• What is expected:
Exclude all pictures from your copy of the data below, which should otherwise match exactly.

☆ ☆ ☆

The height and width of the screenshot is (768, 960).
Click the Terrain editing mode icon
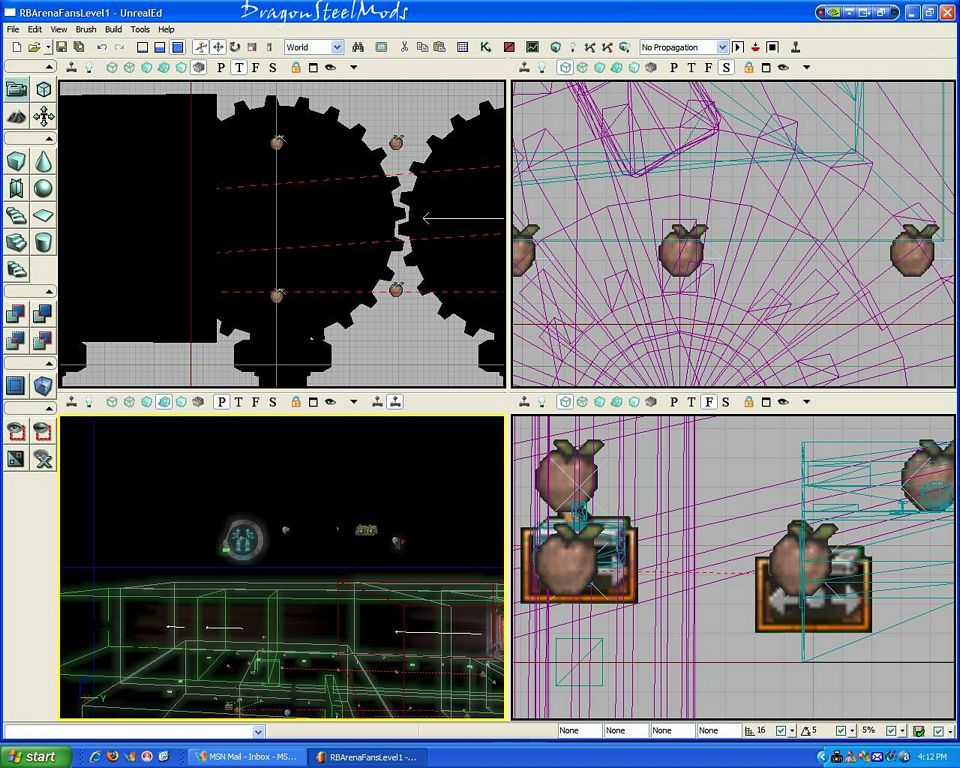pyautogui.click(x=17, y=116)
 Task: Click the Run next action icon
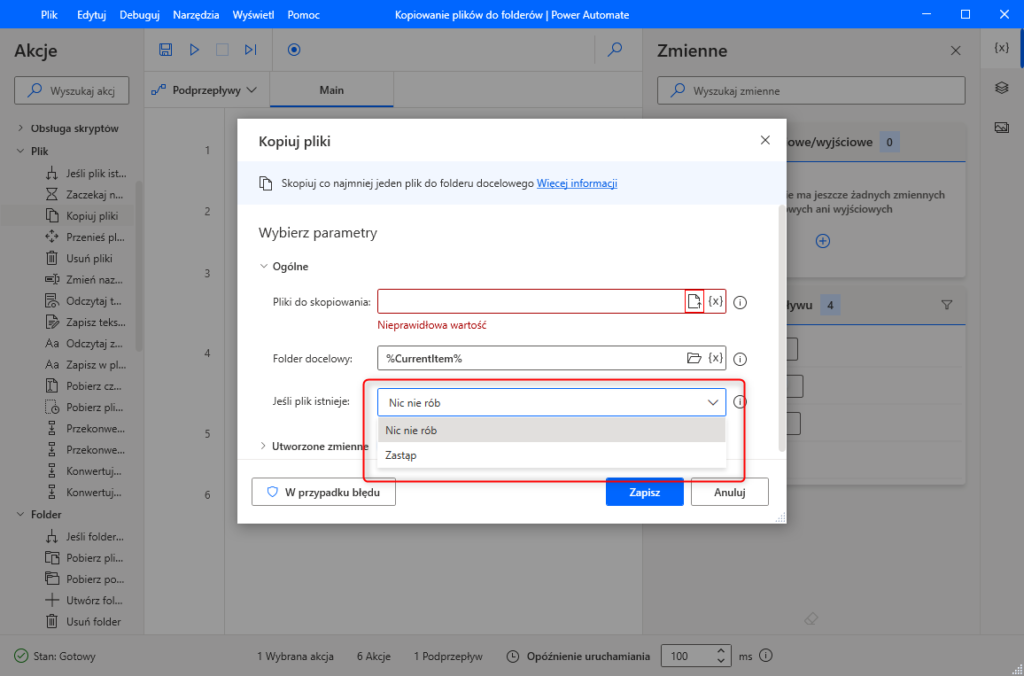(x=250, y=50)
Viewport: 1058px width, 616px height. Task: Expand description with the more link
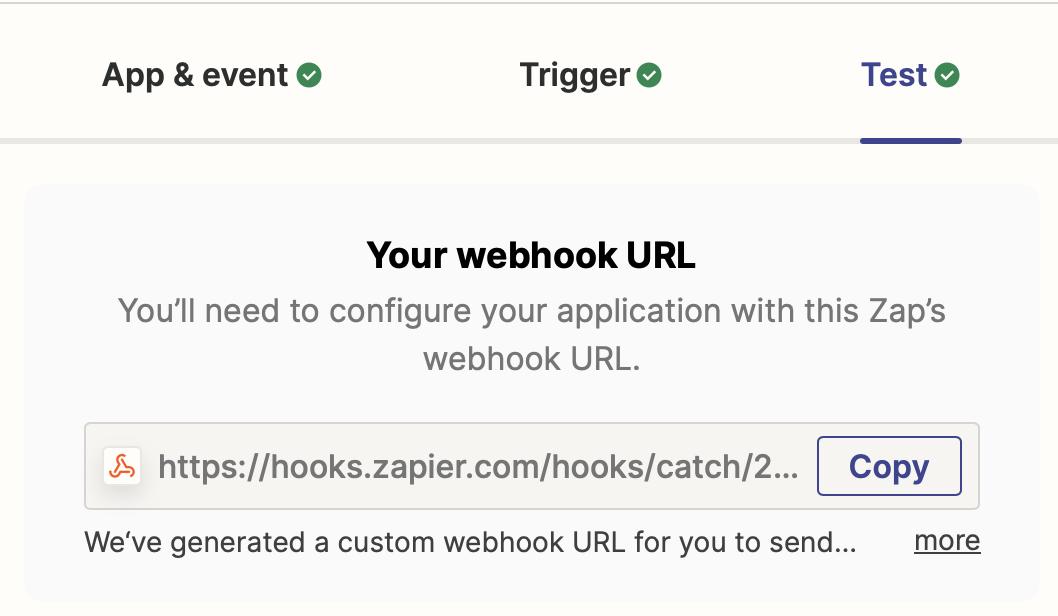[x=947, y=540]
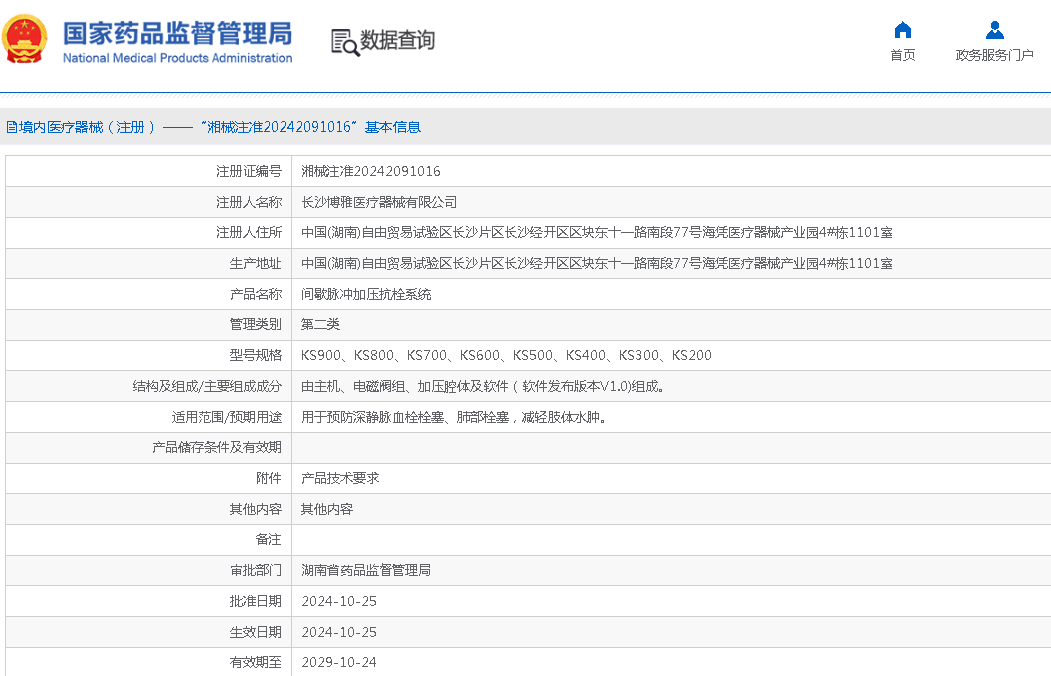Select registration number 湘械注准20242091016 in table
The image size is (1051, 676).
[x=370, y=171]
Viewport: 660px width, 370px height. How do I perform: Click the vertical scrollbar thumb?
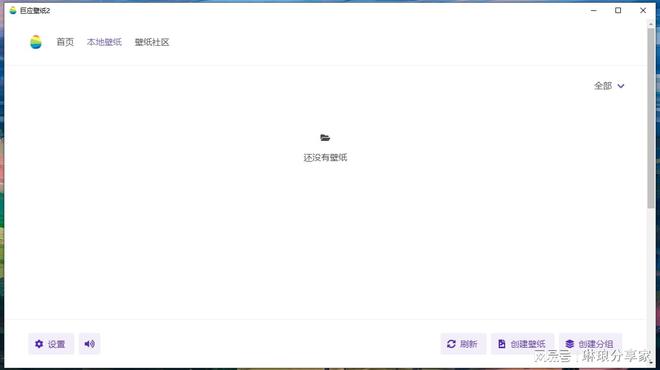pos(651,118)
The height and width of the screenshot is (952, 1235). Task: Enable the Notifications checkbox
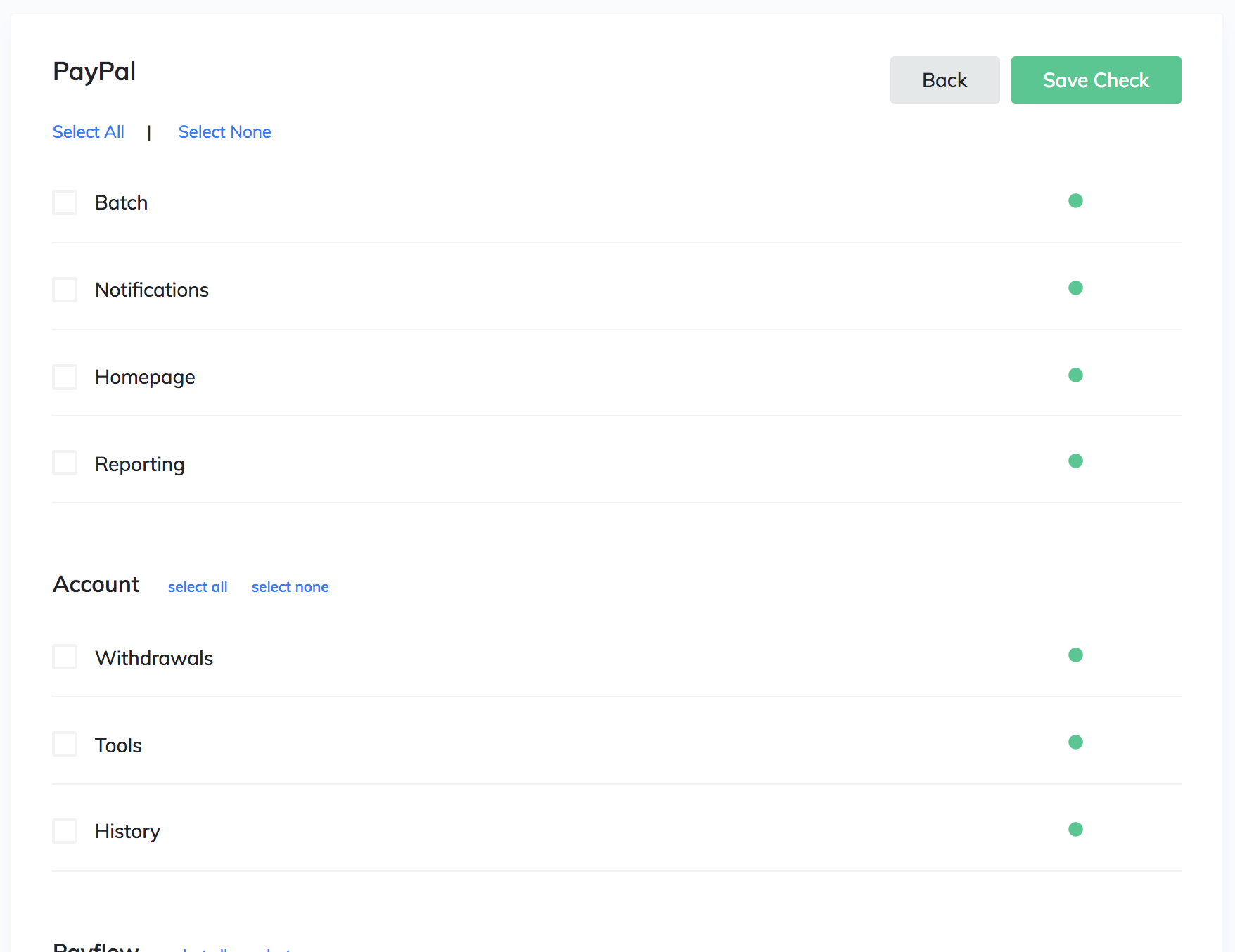pyautogui.click(x=65, y=290)
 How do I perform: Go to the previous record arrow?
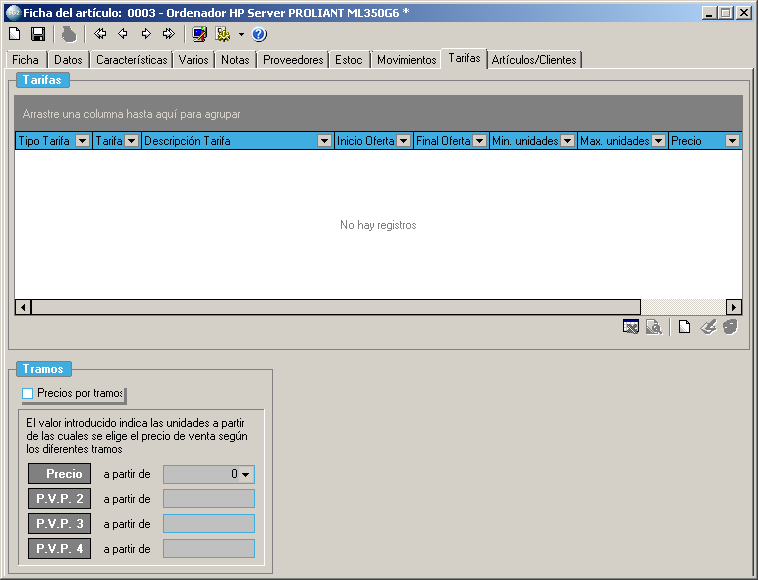(123, 34)
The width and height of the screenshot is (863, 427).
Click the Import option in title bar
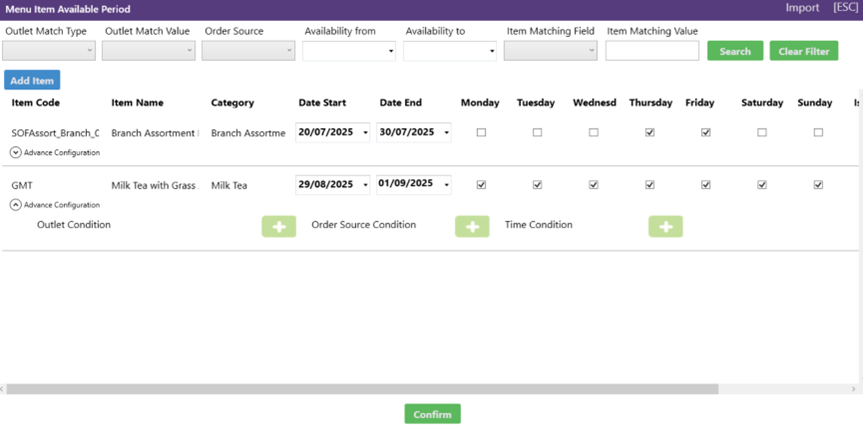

☆ ☆ ☆

• Exercise response:
The height and width of the screenshot is (768, 960).
Click the Terrain editing mode icon
pyautogui.click(x=17, y=116)
 Task: Click the Run next action icon
(x=250, y=50)
Viewport: 1058px width, 616px height. Task: Expand description with the more link
[x=947, y=540]
Select registration number 湘械注准20242091016 in table
The image size is (1051, 676).
[x=370, y=171]
Viewport: 660px width, 370px height. How do I perform: Click the vertical scrollbar thumb?
pos(651,118)
The height and width of the screenshot is (952, 1235). Task: Enable the Notifications checkbox
pyautogui.click(x=65, y=290)
 How do I perform: Go to the previous record arrow?
(123, 34)
The width and height of the screenshot is (863, 427).
Click the Import option in title bar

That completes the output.